Architecture Multi-Cloud

Designing a Lakehouse with Medallion Architecture and Unified Streaming-Batch Ingestion

Every data platform I have inherited eventually grew two pipelines for the same data: a batch path that loaded the warehouse overnight and a streaming path bolted on later when someone needed fresher numbers. They drifted. The batch job applied a dedup rule the stream did not, a late-arriving correction landed in one and not the other, and by Tuesday the dashboard and the warehouse disagreed by a number large enough to start a meeting. The lakehouse exists to collapse that duplication: one set of tables, one transformation graph, fed by both streaming and batch through the same code, with ACID guarantees so a reader never sees a half-written partition.

This article builds that architecture concretely on open table formats over object storage. The running assumption is that you have raw data arriving – some as files dropped in a bucket, some as a Kafka or Event Hubs stream – and you need a governed, queryable, correct set of tables out the other end.
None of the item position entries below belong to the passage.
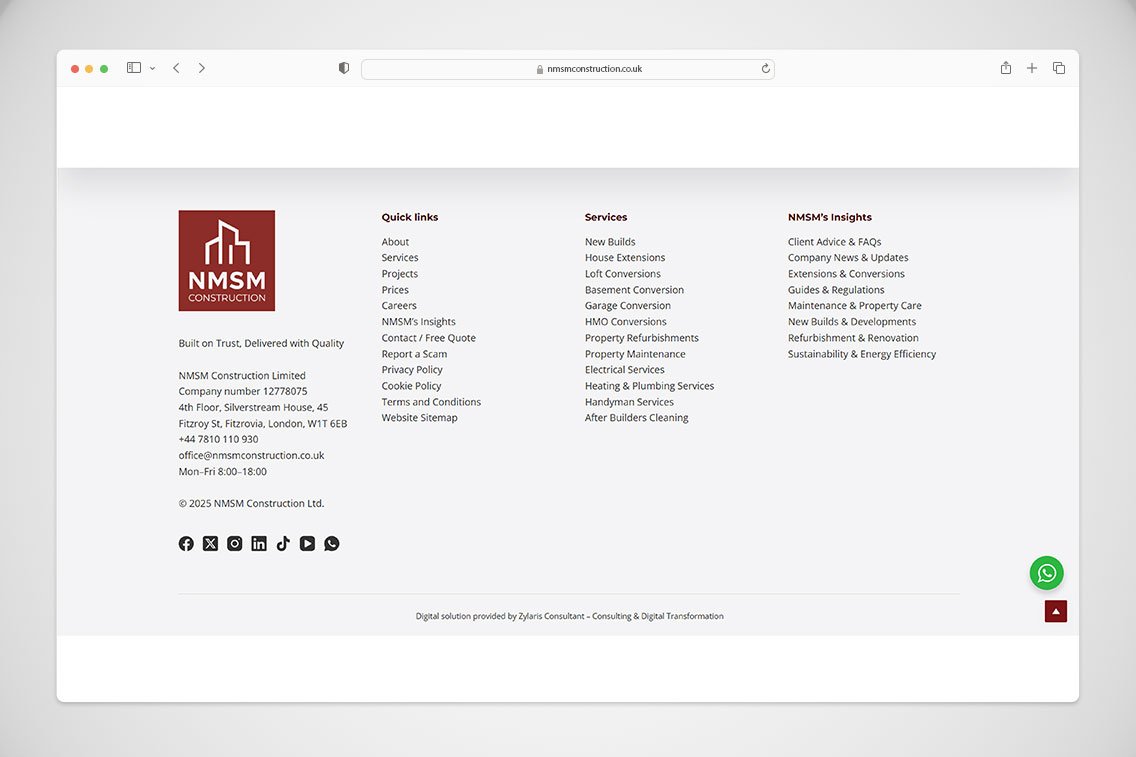Open the Instagram social icon
The image size is (1136, 757).
(x=234, y=544)
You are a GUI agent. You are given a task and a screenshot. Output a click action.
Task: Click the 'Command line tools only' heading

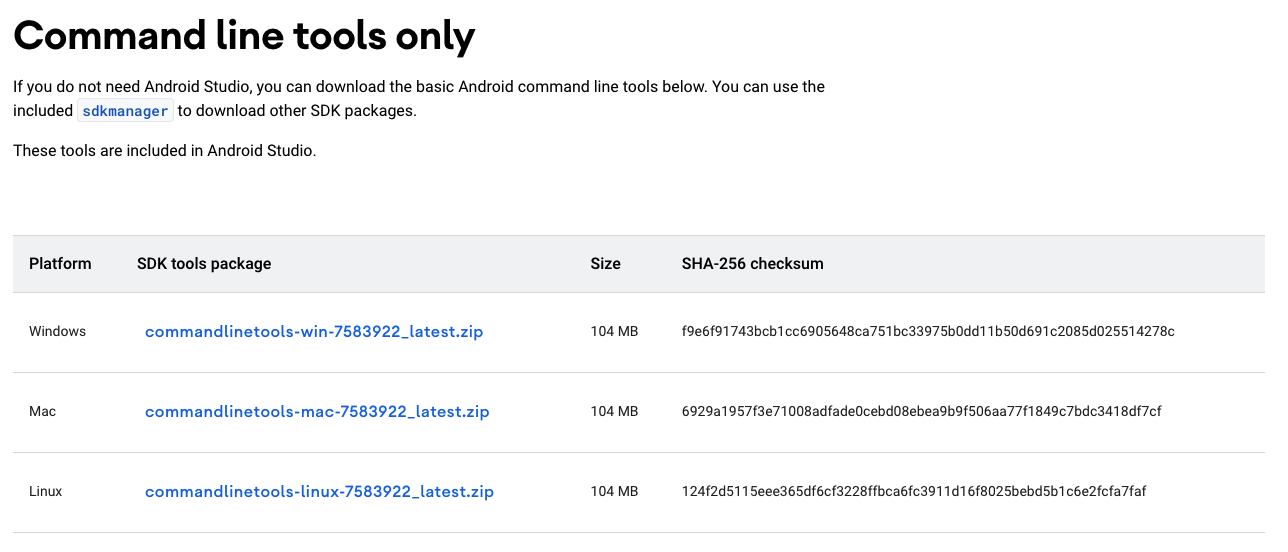pyautogui.click(x=244, y=36)
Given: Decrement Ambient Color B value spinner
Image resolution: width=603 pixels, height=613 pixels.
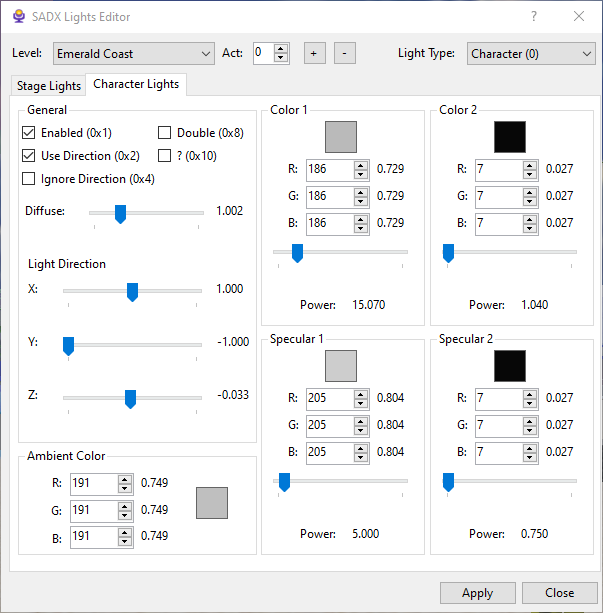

I use Delta Lake for the worked examples because its tooling is the most complete, but the patterns – medallion layering, idempotent ingestion, MERGE-based upserts, change feeds – apply equally to Apache Iceberg and Hudi.

What makes it a lakehouse: open table formats over object storage

Strip away the marketing and a lakehouse is one idea: put a transactional metadata layer on top of columnar files in cheap object storage, so the storage behaves like a database table instead of a directory of Parquet.
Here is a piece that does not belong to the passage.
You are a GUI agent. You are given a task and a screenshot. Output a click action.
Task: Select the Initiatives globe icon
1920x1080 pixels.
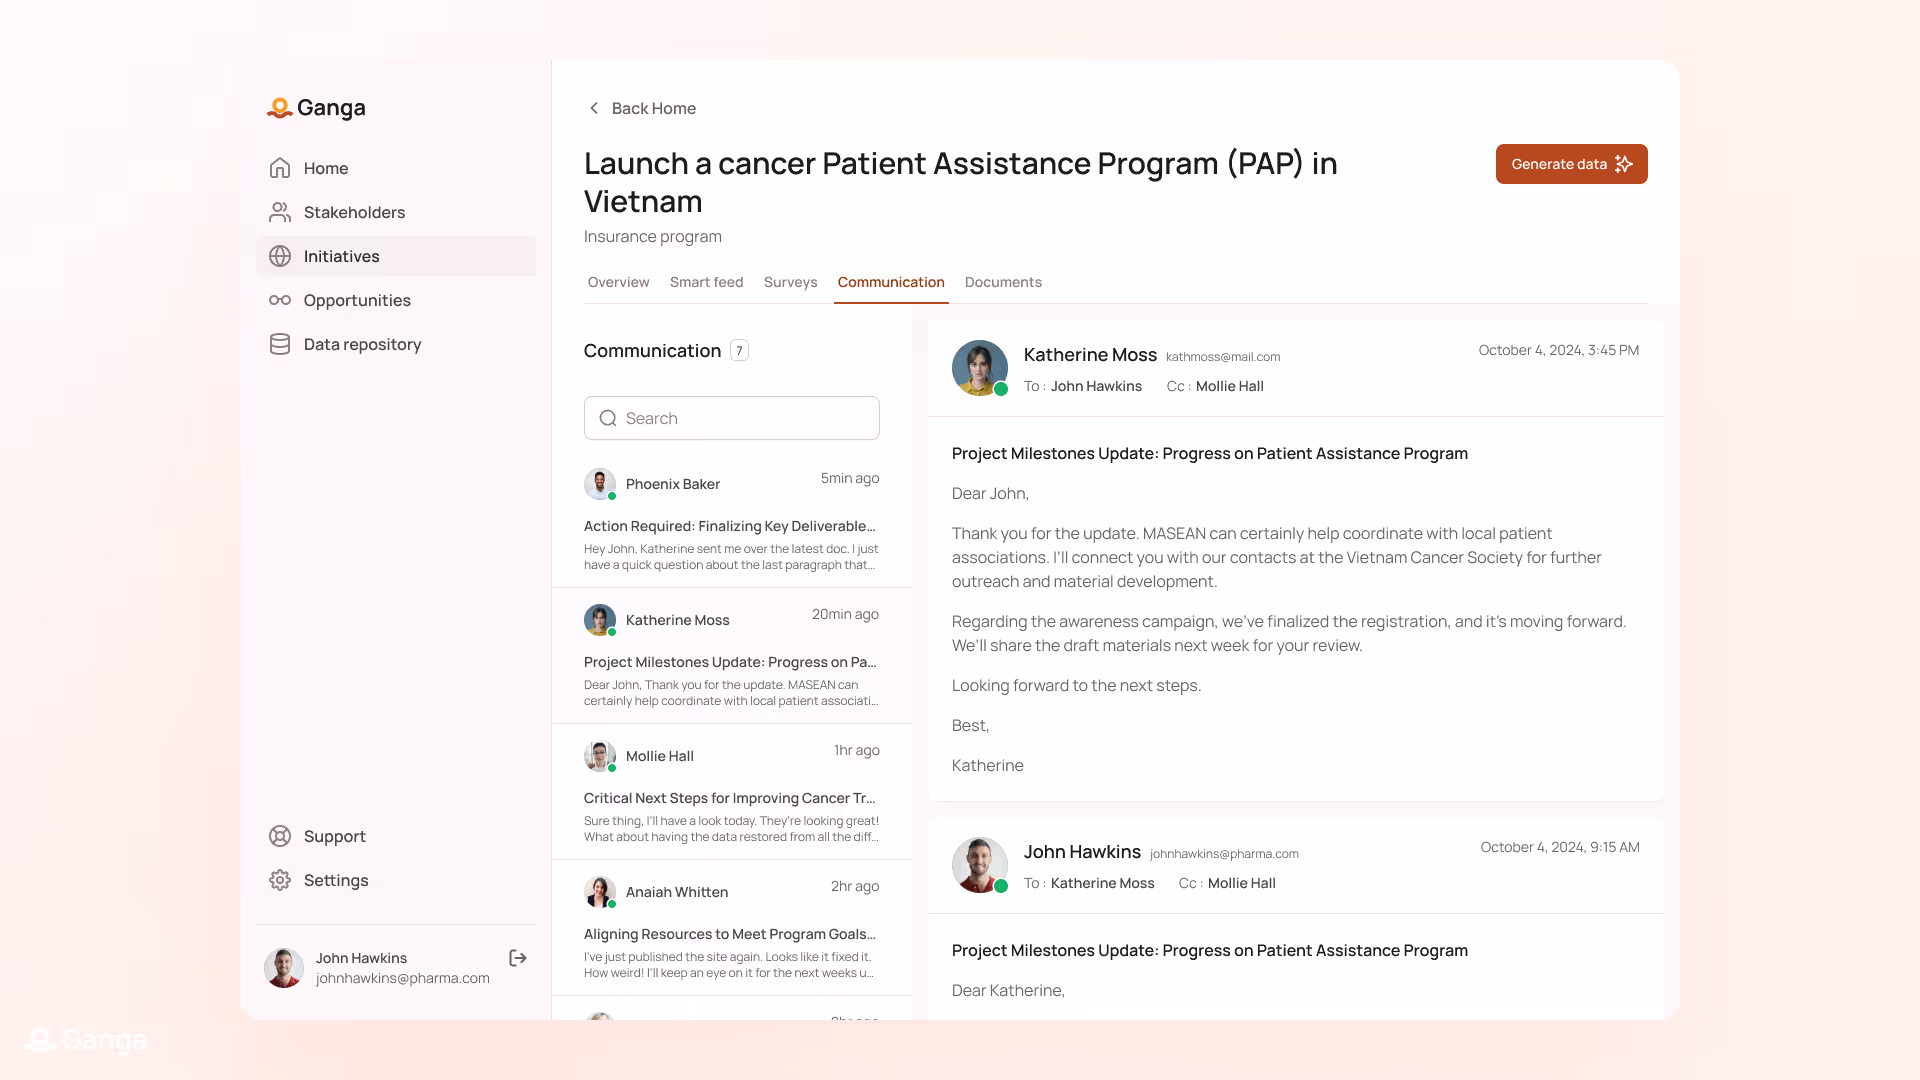coord(280,256)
Plain Parquet in a bucket has no notion of a transaction. A reader scanning s3://lake/orders/ while a writer is replacing files sees a partial result – some new files, some deleted, no atomic cutover. Open table formats fix this by maintaining a transaction log alongside the data:

The load-bearing property all three give you is snapshot isolation via optimistic concurrency. Writers stage new files, then attempt to commit a new log/metadata version; if another writer committed first, the commit is retried or fails cleanly. Readers pin a snapshot and never observe an in-flight write. This is what lets streaming and batch hit the same table without corrupting each other – and it is exactly what a directory of Parquet cannot offer.

Everything below depends on this guarantee. Without atomic commits, “MERGE into silver” and “stream into bronze” would be a race; with it, they are ordinary transactions.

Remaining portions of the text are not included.